The California Department of Health Care Services assisted with this investigation
FRESNO— On June 17, 2024, Fresno residents Ifeanyi Vincent Ntukogu, 49, and Kelo White, 43, pleaded guilty to conspiring to distribute and distributing oxycodone and hydrocodone.
According to court records, from December 2014 through November 2018, in Madera and Fresno, Ntukogu, a pharmacist, dispensed more than 200,000 oxycodone and hydrocodone pills based on prescriptions delivered to him by White and co-defendant Donald Ray Pierre, 55, of Fresno, that they knew were forged and fraudulent. Ntukogu reviewed each prescription and rejected the ones that he believed regulators may deem suspicious. For example, Ntukogu rejected prescriptions that were written by certain doctors or that were written for individuals who were having prescriptions filled at other pharmacies. He also alerted White and Pierre when the required language on the prescription pads changed.
Ntukogu dispensed the pills through his New Life Pharmacy in Madera. Upon doing so, he required cash payments from White and Pierre and increased the price that he charged over time.
This case is the product of an investigation by the Federal Bureau of Investigation, the Drug Enforcement Administration, and the California Department of Health Care Services.
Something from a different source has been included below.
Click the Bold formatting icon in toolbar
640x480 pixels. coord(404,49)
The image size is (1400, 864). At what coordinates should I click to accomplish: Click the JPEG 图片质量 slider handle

Ntukogu and White are scheduled to be sentenced on Sept. 23, 2024. They face statutory maximum penalties of 20 years in prison and a $250,000 fine for each of the conspiracy to distribute and distribution convictions. The actual sentences, however, will be determined at the discretion of the court after consideration of any applicable statutory factors and the Federal Sentencing Guidelines, which take into account a number of variables.
Pierre, the other defendant in the case, was previously convicted and sentenced to nine years and four months in prison.